(Extracted data entries)
════════════════

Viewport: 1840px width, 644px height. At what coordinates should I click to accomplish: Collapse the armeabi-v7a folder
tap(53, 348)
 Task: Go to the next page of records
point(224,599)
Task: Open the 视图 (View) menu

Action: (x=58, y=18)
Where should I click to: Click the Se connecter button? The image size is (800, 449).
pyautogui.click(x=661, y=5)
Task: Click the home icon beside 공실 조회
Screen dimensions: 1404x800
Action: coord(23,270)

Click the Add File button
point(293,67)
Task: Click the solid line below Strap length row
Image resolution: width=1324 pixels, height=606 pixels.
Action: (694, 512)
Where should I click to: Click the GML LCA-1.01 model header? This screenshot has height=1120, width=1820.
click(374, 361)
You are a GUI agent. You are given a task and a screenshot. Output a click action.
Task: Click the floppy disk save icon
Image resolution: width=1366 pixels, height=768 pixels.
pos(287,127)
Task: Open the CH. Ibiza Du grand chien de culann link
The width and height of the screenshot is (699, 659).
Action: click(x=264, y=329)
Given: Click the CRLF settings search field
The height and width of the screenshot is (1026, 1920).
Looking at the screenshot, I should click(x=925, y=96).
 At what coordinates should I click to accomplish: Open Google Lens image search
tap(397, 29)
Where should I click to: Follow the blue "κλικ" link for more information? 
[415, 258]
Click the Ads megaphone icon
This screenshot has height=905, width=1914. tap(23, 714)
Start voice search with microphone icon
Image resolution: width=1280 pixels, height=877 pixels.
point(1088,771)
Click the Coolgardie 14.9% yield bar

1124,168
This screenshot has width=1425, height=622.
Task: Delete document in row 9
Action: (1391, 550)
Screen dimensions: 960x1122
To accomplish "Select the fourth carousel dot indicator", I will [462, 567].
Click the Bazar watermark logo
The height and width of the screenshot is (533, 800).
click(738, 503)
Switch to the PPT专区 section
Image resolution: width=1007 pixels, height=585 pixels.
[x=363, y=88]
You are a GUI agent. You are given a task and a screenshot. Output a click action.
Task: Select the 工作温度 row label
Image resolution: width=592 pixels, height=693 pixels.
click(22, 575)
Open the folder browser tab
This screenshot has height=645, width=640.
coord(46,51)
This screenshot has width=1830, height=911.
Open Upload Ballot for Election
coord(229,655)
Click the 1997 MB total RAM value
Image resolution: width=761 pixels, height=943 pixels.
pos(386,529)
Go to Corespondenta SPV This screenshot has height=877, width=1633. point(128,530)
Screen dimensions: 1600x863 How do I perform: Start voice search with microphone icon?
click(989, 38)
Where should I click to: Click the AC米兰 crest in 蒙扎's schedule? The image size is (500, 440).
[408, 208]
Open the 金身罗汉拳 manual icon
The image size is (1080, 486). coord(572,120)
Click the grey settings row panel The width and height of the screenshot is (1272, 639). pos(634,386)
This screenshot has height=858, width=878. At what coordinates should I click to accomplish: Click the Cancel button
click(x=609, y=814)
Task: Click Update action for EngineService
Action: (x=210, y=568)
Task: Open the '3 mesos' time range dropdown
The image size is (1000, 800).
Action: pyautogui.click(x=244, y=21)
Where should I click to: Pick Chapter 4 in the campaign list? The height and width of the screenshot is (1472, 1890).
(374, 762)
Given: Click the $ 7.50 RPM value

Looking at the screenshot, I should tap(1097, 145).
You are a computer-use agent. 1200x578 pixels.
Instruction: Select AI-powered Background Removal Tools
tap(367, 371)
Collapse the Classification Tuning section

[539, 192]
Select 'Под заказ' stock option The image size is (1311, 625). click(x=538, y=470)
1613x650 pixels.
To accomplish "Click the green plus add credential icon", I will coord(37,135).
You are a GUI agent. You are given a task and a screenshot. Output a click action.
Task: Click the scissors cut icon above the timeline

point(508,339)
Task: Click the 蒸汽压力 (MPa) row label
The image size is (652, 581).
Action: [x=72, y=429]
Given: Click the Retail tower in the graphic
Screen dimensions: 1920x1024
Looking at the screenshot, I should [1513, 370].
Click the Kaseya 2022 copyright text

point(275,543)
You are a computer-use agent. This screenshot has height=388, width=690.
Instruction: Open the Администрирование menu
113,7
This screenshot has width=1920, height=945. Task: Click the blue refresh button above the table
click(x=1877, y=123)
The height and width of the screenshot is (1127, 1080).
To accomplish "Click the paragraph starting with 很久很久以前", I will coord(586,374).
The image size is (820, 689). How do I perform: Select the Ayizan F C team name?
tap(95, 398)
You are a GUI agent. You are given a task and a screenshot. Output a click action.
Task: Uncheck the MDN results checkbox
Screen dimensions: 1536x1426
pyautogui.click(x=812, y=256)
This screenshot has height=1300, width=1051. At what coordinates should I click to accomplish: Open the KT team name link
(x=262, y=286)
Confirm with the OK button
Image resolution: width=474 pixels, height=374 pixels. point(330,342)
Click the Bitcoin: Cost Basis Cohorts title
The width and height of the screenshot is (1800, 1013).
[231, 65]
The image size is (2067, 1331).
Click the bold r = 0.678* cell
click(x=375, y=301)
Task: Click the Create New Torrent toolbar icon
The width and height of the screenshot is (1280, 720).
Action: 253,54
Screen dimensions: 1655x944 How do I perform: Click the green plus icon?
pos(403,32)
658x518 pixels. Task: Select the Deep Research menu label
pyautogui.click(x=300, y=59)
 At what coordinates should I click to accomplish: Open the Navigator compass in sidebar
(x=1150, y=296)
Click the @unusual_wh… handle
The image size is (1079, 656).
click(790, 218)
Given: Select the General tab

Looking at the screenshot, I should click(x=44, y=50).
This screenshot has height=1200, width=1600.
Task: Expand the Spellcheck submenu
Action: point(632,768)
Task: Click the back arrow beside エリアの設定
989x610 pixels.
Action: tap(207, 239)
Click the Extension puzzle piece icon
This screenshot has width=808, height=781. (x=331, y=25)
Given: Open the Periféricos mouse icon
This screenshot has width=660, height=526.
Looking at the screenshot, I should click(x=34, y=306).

════════════════

**Exercise goal:**
Look through the entries above and quote exactly the lines from the line with "Instruction: Open the Администрирование menu" to the line with "Click the Bitcoin: Cost Basis Cohorts title", counting both of those lines.

**Result of the exercise:**
Instruction: Open the Администрирование menu
113,7
This screenshot has width=1920, height=945. Task: Click the blue refresh button above the table
click(x=1877, y=123)
The height and width of the screenshot is (1127, 1080).
To accomplish "Click the paragraph starting with 很久很久以前", I will coord(586,374).
The image size is (820, 689). How do I perform: Select the Ayizan F C team name?
tap(95, 398)
You are a GUI agent. You are given a task and a screenshot. Output a click action.
Task: Uncheck the MDN results checkbox
Screen dimensions: 1536x1426
pyautogui.click(x=812, y=256)
This screenshot has height=1300, width=1051. At what coordinates should I click to accomplish: Open the KT team name link
(x=262, y=286)
Confirm with the OK button
Image resolution: width=474 pixels, height=374 pixels. point(330,342)
Click the Bitcoin: Cost Basis Cohorts title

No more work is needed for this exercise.